After the trip, Casey Lalonde, cofounder of Girls Who Grind Coffee, reflected that the cuppings seemed like a valuable exercise, but she says, “I was a little surprised that it was the first time cupping for some of the growers.” During the trip, she exchanged contact information with a few of the producers and asked them what they thought of the cupping. One of the farmers, Yeny, replied: “By trying the coffee flaws, we realized what we have to do to improve and pay more attention to our crops to provide a better cup of coffee. It is clear that it is not only the crops but the entire process that is done from the planting to the sale that can have an effect on the cup. It was very useful because trying and experiencing things makes it clearer.”
Everyone we spoke with after the trip mentioned that perhaps the most powerful moment of the week they spent together was when the Cafe Imports group visitors took the time to stand up before the women coffee growers to introduce their companies, talk about the obstacles that they’ve faced as women in specialty coffee, and to share their feelings as they looked out over the room of dedicated producers—people as passionate about coffee as they are.
“We had at the same time a feeling of sorority,” Francine says. “Farmers and roasters sharing this great experience through coffee—being able to know them, to know their realities for them. It was incredible.”

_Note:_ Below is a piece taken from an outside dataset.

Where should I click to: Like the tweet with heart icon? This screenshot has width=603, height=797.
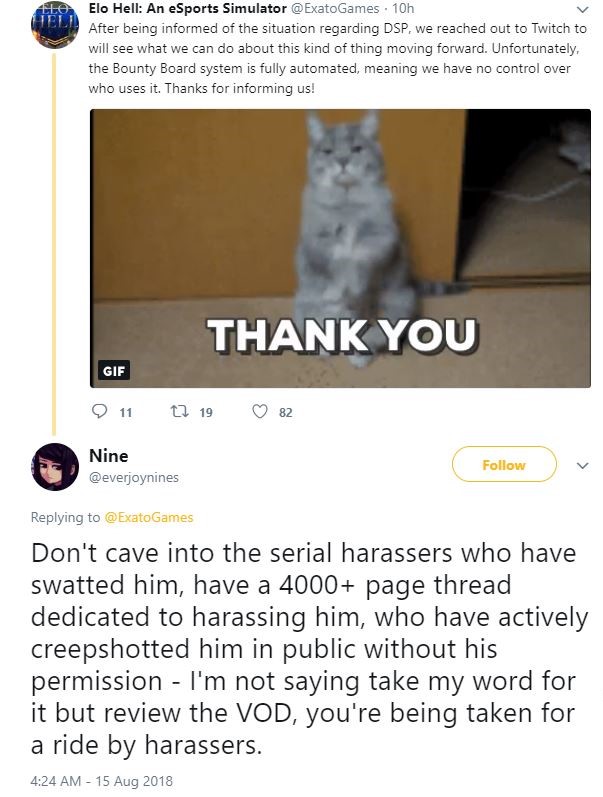[260, 411]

Lisa Lawson, founder of Dear Green Coffee in Glasgow, Scotland, also felt the power: “Being a female business owner, I know of the hurdles of living and working in a man’s world without the added challenges of being in a developing country,” she says. “Daiba Miladay’s farm (La Cascada) story was incredible for me. She started her farm from nothing, received loans, and has ambitious yet achievable targets. Her husband sold his grandparents’ land to help fund her farm, and her father was heling to look after her children. Daiba said she ‘started from nothing and achieved a lot,’ and this really rung true with me as I have done the similar in a different part of the industry, in a different part of the world.”